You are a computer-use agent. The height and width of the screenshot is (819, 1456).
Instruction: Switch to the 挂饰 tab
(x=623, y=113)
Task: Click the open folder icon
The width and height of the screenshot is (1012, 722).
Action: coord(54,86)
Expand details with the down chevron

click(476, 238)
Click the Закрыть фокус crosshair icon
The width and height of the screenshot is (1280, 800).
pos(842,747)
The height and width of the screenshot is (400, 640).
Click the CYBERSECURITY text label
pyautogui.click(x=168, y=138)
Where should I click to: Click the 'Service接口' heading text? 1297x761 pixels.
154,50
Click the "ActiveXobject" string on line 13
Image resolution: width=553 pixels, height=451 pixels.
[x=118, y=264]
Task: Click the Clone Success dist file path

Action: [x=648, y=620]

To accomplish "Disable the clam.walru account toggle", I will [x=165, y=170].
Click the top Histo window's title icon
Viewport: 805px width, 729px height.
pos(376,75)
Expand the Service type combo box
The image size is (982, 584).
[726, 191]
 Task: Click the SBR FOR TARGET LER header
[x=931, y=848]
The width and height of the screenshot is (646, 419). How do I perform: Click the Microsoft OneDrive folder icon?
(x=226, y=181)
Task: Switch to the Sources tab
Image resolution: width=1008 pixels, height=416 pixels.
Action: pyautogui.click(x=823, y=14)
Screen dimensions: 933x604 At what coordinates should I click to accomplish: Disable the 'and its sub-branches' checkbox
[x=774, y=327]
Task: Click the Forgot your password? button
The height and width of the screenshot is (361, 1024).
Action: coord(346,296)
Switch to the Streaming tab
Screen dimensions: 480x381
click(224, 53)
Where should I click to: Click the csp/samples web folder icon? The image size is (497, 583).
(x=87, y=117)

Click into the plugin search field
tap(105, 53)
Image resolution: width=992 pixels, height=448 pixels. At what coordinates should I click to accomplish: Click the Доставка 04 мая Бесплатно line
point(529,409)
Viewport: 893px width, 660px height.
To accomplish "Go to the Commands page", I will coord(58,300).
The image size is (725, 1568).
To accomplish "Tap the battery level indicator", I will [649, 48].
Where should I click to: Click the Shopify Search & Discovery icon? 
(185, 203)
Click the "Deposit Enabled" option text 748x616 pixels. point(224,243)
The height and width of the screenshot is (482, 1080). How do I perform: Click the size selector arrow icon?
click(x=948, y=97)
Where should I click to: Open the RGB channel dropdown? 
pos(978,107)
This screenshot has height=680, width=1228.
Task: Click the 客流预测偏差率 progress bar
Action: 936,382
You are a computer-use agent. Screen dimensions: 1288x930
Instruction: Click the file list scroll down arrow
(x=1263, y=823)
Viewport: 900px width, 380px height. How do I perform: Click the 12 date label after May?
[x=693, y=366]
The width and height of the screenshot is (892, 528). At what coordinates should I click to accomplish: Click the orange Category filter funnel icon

WORK REQUEST: Return solely the number of lines in the data that include the word "agent".

REPLY TO THE TASK: 2